Auch wenn sich manche vor weltlichen Gerichten durchwursteln und viele, die uns früher erpresst haben, gar nicht von Gerichten erwischt werden, müssen sie alle noch einmal vor Gottes Gericht erscheinen. Das ist, wie gesagt, ein tröstlicher Gedanke für die, die unter dem Unrecht gelitten haben.
Dir sollte auch der Gedanke kommen, dass du einmal vor Gottes Gericht stehen musst. Du kannst nicht alleine dort erscheinen. Du brauchst einen Verteidiger. Jesus ist dieser Verteidiger, der sich dir anbietet. In seinem Namen komme ich heute zu dir.
Jesus hat gesagt, dass ihm alle Gewalt gegeben ist – im Himmel und auf der Erde. Im Namen dieses Königs komme ich zu dir, rufe dich zu ihm und lade dich ein.

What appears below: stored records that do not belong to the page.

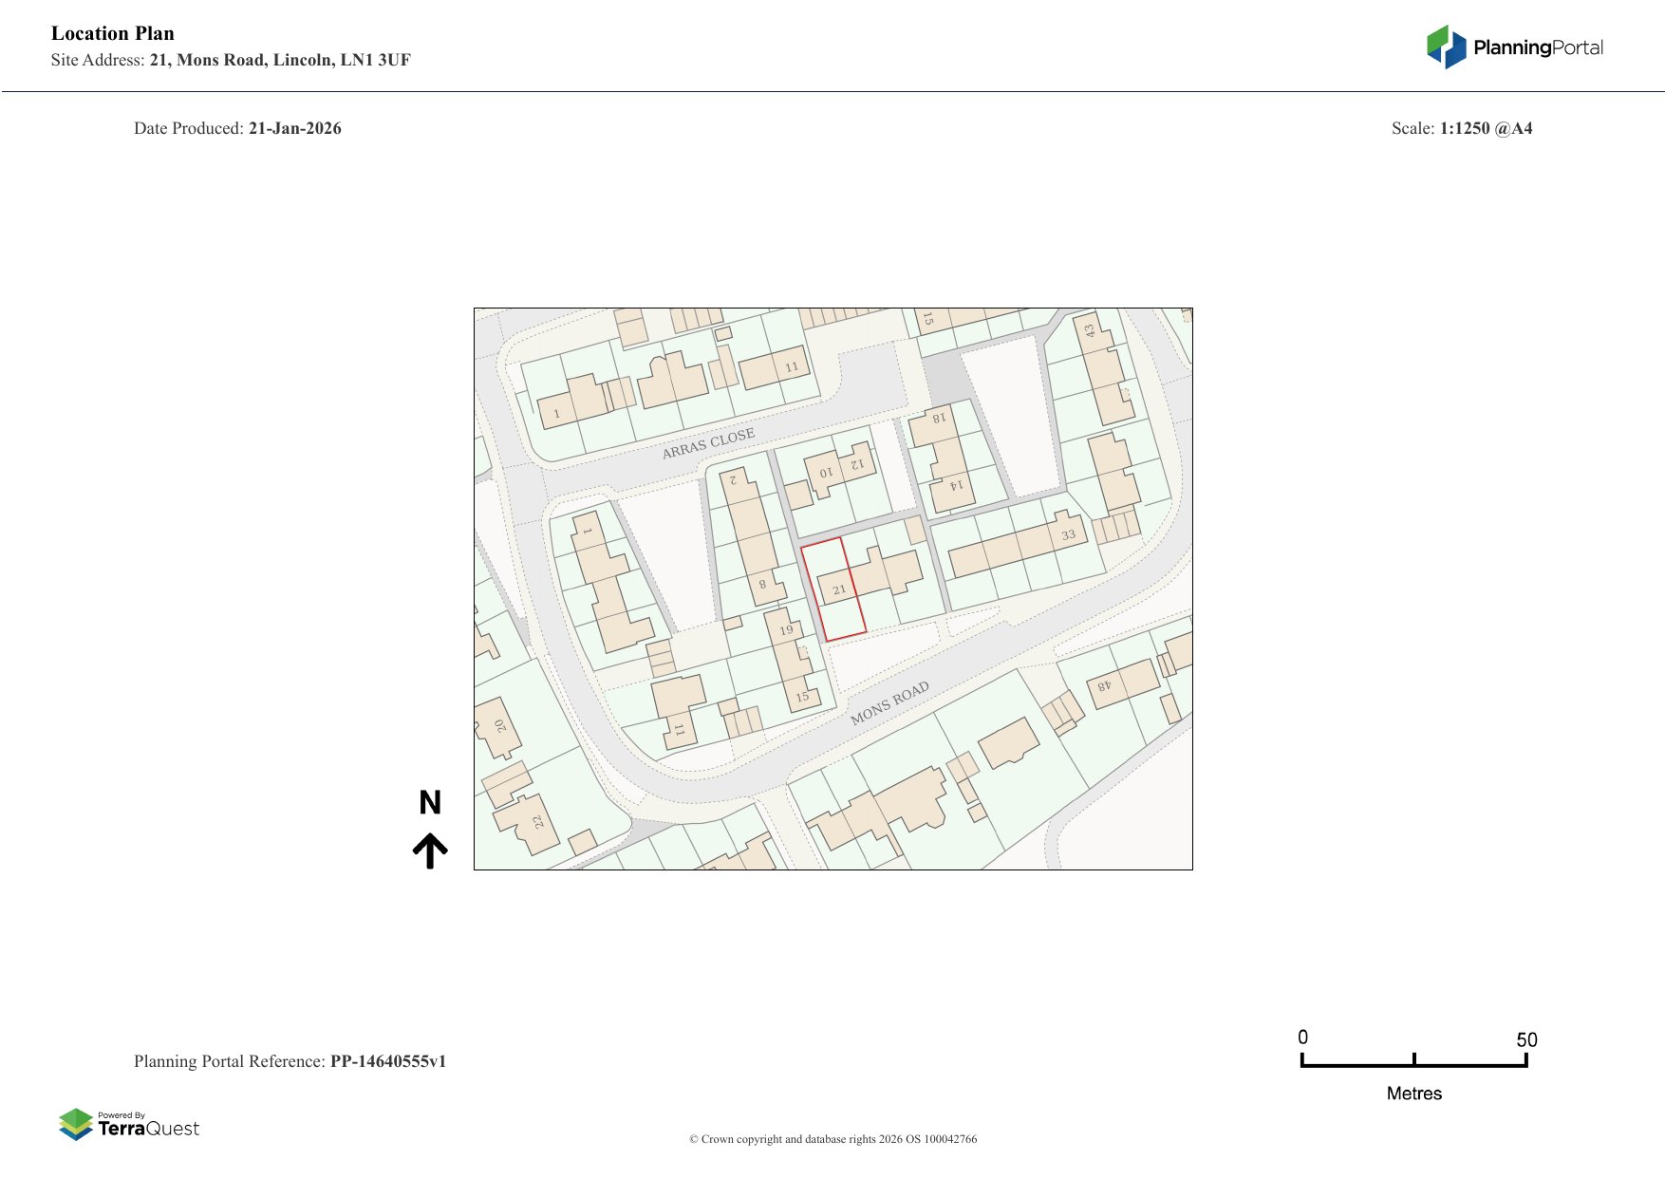Click the metres scale bar
This screenshot has height=1178, width=1665.
pyautogui.click(x=1413, y=1064)
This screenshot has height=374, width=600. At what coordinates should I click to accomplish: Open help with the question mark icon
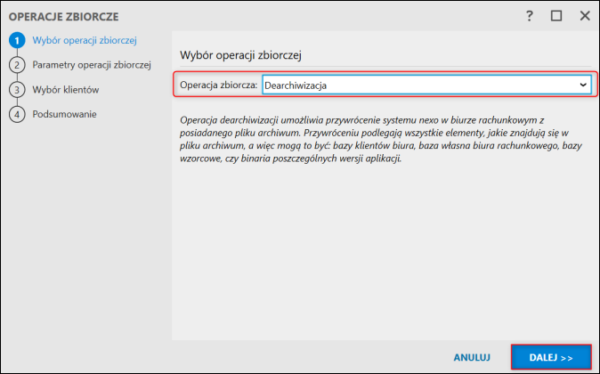pos(529,16)
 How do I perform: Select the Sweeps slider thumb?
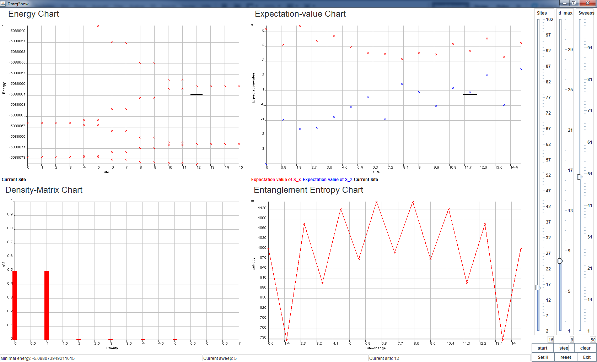coord(580,177)

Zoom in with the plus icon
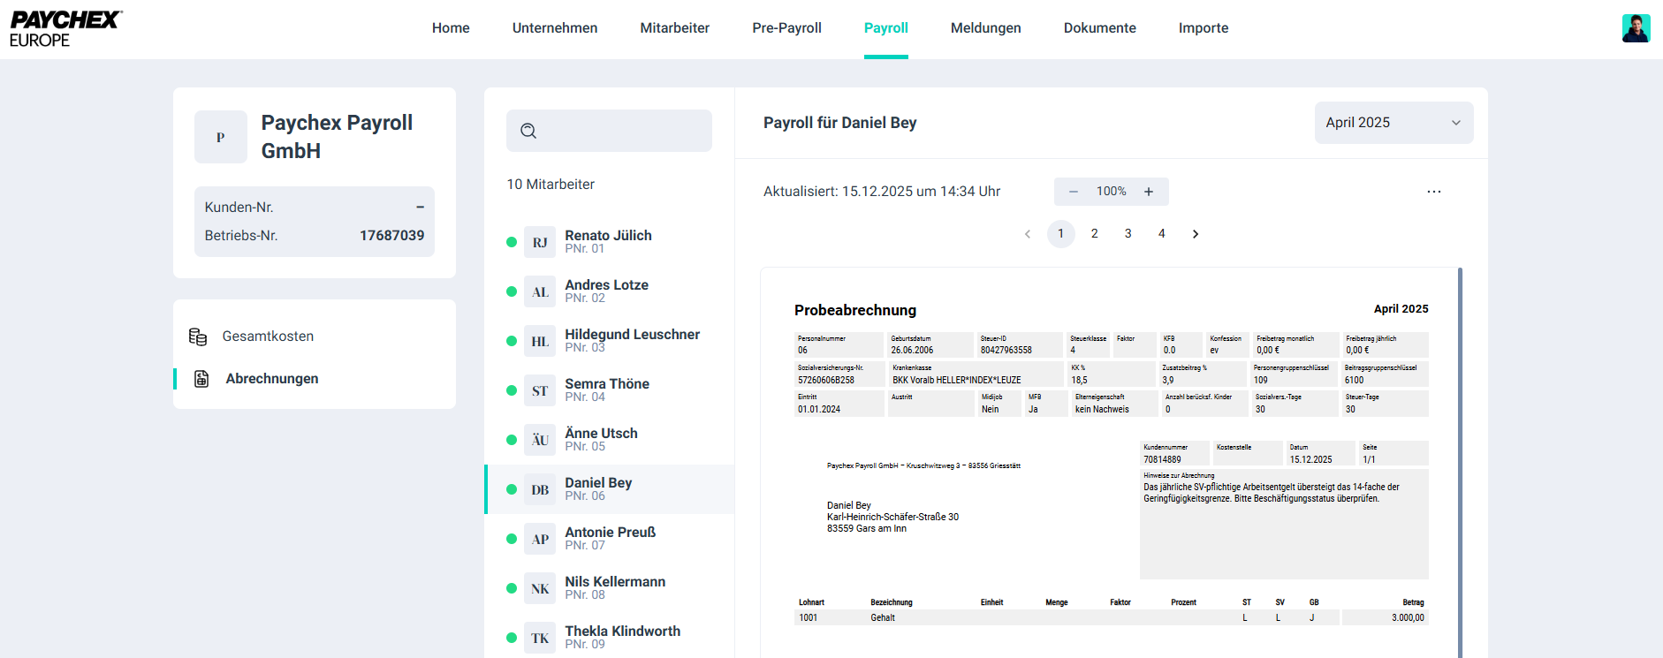(1149, 192)
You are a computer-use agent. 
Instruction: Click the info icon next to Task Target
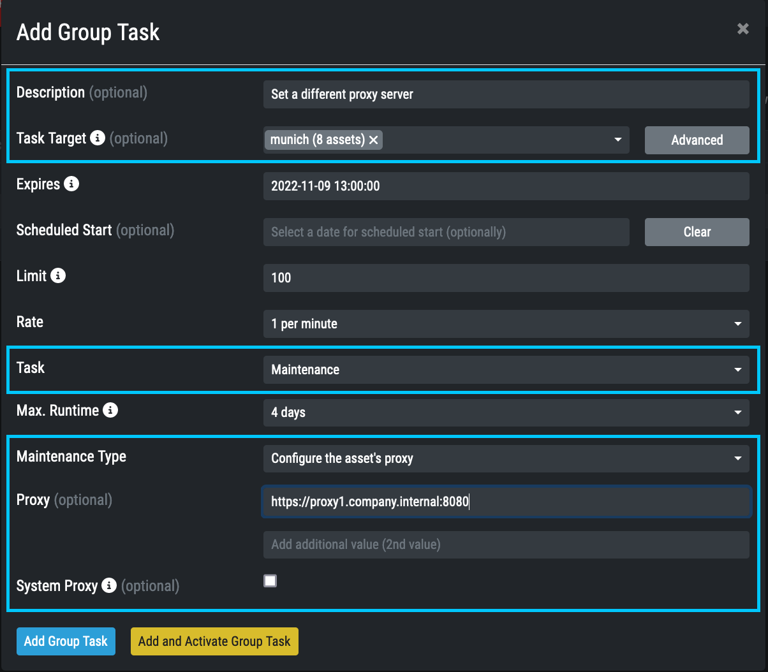[x=97, y=138]
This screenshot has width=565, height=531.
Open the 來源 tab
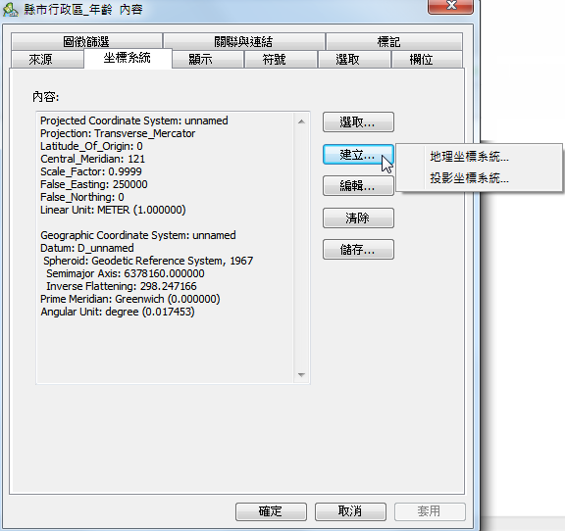coord(47,59)
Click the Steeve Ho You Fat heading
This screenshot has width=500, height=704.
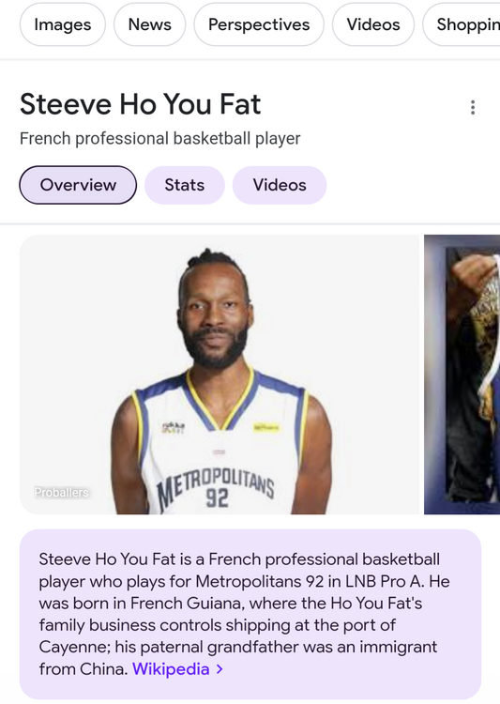pos(140,104)
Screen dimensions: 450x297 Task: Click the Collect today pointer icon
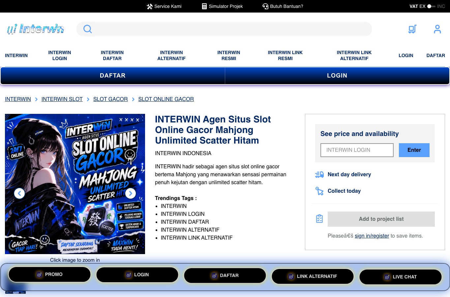(319, 191)
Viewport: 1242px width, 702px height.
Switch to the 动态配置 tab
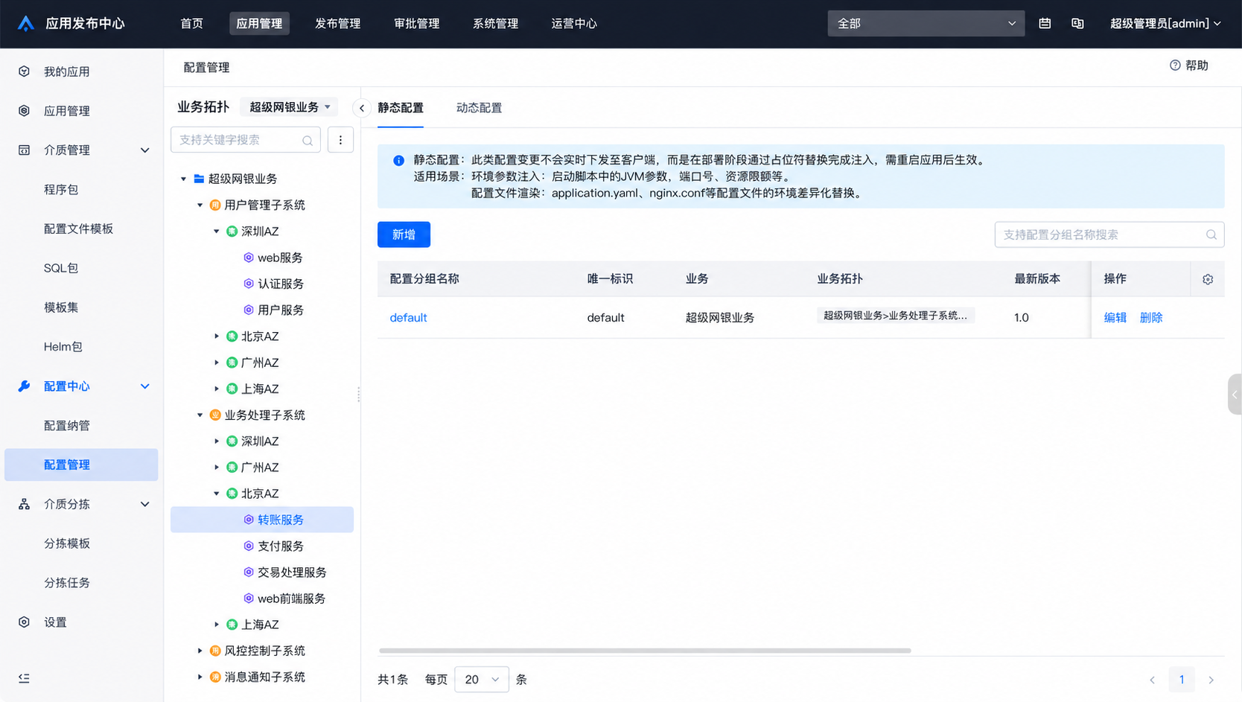[479, 108]
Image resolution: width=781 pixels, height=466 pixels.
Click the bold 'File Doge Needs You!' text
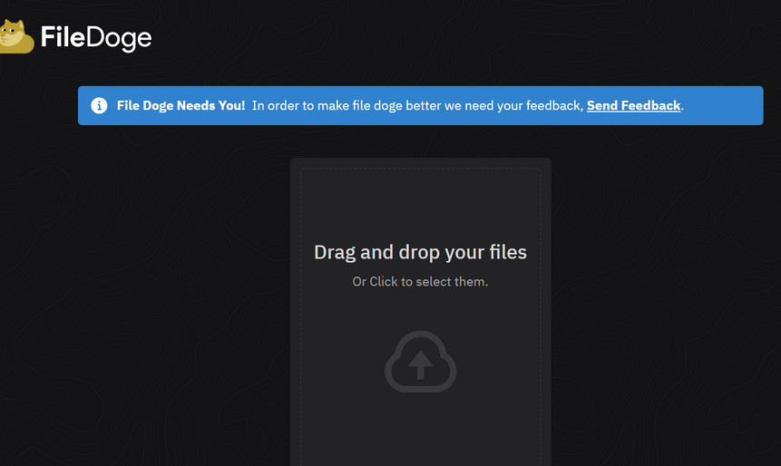tap(181, 106)
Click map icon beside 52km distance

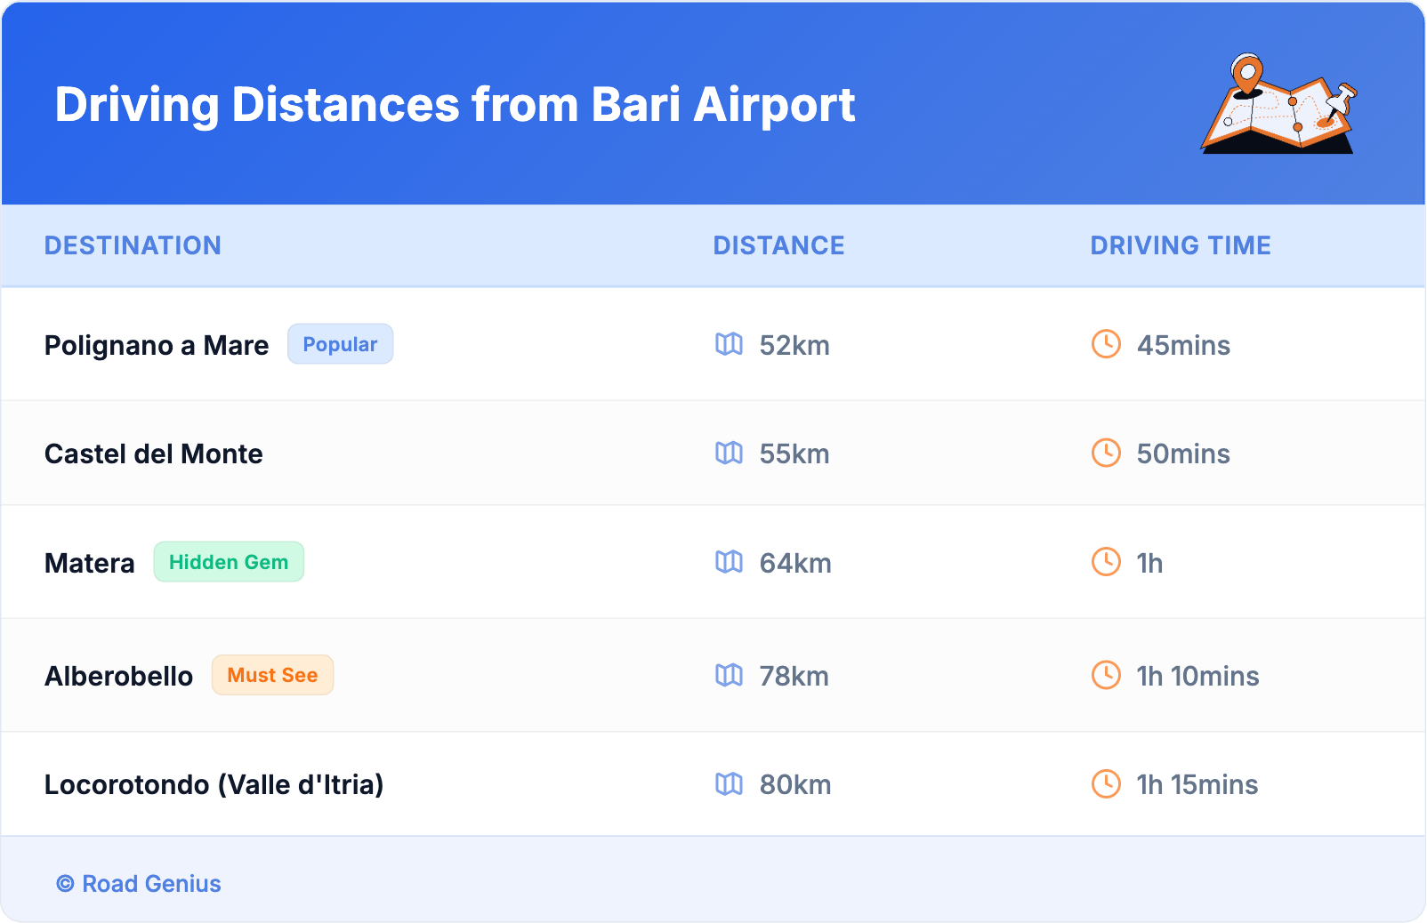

Ich weiß nicht, wie das Gefängnis aussieht, in dem du gerade steckst und aus dem du dich befreien möchtest. Vielleicht fühlst du dich beengt durch Ängste oder belastet durch Schuld. Möglicherweise bist du gebunden an eine Sucht, zum Beispiel an Alkohol. Du bist vielleicht abhängig von Mächten oder Menschen, hast dich auf Aberglauben eingelassen oder suchst verzweifelt nach Sinn in deinem Leben. Du suchst nach einem Ausweg aus deinen Problemen.
Jesus will dich da herausholen. Er hat gesagt, dass er will, dass alle Menschen gerettet werden. Es tut ihm leid, wenn du vor die Hunde gehst.
Tennessee Williams hat einmal gesagt: Wir sind alle zu lebenslänglicher Einzelhaft in unserer eigenen Haut verurteilt. Das stimmt – aber nur bis zu dem Tag, an dem du zu Jesus kommst. Denn Jesus sagt: Ihr sollt frei werden.
Deine lebenslängliche Einzelhaft ist vorbei, wenn du zu Jesus kommst. Deshalb sage ich: Komm doch und gib ihm dein Leben. Damit du wieder Land siehst und erkennst, wie schön das Leben sein kann.
Sag doch einfach zu Jesus: Ich mache das Spiel nicht mehr mit. Ich kann nicht mehr. Ich lege die Maske ab. Ich will nichts mehr bestimmen. Dein Wille geschehe. So oder ähnlich kannst du mit Jesus reden.
Führe ein ehrliches Gespräch mit ihm und sag: Jesus, da bin ich. Ich bitte dich, nimm mich an.
In der Bibel steht, dass Jesus gesagt hat: Wer zu mir kommt, den schicke ich nicht wieder fort. Egal, was du hinter dir hast, in welchem Gefängnis du steckst, welche Ängste du hast und wie groß deine Probleme sind – geh zu Jesus, lade deine Last bei ihm ab und sag es ihm. Wer zu mir kommt, den schicke ich nicht wieder fort.